Possibly the best help for this can come from YouTube itself. That screen indicates files being uploaded from a Mac requires them to be "MOV" format, whereas for Windows users the format is "WMV".

Kh


----------



## violadude (May 2, 2011)

Oh ok...so is there a way to change the files on my Itunes to MOV format?


----------



## Philip (Mar 22, 2011)

One way of uploading audio onto youtube is by creating a still 720p video of equal length to that of the audio track, and muxing them together in a supported container such as MKV, MP4, etc. since youtube allows the highest audio bitrate for HD videos only.

As of may 2011, the audio for 1080p and 720p videos is coded at around 152kbps, 480p and 360p at 128kbps, 240p at 60kbps. So it is now less critical to upload in HD in order to retain an acceptable bitrate, since 128kbps is often sufficient.

(Before march 2011, audio of 1080p and 720p videos was coded at 128kbps, 480p and 360p at 96kbps, 240p at 60kbps)


----------



## Philip (Mar 22, 2011)

violadude said:


> Oh ok...so is there a way to change the files on my Itunes to MOV format?


can't you use imovie?


----------



## regressivetransphobe (May 16, 2011)

You could borrow a real computer and use Windows Movie Maker.


----------



## violadude (May 2, 2011)

Yay!

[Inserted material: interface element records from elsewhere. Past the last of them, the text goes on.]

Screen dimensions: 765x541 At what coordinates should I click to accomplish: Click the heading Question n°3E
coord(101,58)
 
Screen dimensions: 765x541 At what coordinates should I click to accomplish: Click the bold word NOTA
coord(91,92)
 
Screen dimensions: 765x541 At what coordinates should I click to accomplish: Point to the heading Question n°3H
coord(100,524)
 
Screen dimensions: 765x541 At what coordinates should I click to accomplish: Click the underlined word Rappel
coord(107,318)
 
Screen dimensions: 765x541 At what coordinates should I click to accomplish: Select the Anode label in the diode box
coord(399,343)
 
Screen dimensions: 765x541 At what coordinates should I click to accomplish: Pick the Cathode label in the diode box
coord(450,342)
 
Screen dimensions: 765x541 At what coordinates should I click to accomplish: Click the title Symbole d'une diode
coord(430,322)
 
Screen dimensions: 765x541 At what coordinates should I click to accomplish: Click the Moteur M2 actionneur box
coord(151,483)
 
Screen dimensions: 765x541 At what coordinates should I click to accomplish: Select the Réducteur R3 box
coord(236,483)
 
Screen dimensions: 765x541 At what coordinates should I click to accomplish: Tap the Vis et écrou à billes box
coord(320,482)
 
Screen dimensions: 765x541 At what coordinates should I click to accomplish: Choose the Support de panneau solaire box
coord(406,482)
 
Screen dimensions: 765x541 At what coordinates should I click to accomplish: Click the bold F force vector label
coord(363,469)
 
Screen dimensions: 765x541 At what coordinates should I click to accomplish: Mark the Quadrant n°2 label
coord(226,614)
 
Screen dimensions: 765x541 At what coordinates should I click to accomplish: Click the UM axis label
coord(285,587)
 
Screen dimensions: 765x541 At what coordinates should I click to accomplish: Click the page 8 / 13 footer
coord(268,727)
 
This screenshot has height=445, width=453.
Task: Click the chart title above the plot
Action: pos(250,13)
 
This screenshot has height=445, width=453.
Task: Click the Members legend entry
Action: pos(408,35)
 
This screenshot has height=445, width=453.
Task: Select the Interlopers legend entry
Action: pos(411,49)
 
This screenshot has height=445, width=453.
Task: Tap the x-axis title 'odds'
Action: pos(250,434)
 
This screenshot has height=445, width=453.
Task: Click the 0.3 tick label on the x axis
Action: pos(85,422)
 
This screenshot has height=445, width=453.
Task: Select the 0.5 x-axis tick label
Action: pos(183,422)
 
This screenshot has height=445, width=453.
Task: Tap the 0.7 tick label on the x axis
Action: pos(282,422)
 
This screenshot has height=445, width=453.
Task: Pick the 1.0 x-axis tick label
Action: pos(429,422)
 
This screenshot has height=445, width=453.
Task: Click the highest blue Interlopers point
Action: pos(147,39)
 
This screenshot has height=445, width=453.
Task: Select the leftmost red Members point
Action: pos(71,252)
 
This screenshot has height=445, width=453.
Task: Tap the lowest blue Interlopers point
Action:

Figured out how to do it. thanks guys!


----------



## Polednice (Sep 13, 2009)

violadude said:


> Yay! Figured out how to do it. thanks guys!


Well, you're part way there.  That video is listed as private, so none of us here can watch it. Though perhaps you just wanted to taunt us!


----------



## violadude (May 2, 2011)

Oh no...>.< I didn't mean to make it private.


----------



## violadude (May 2, 2011)

Fixed! although that isn't one of the videos I wanted to show everyone, it's just a test run because it was the shortest piece I have.


----------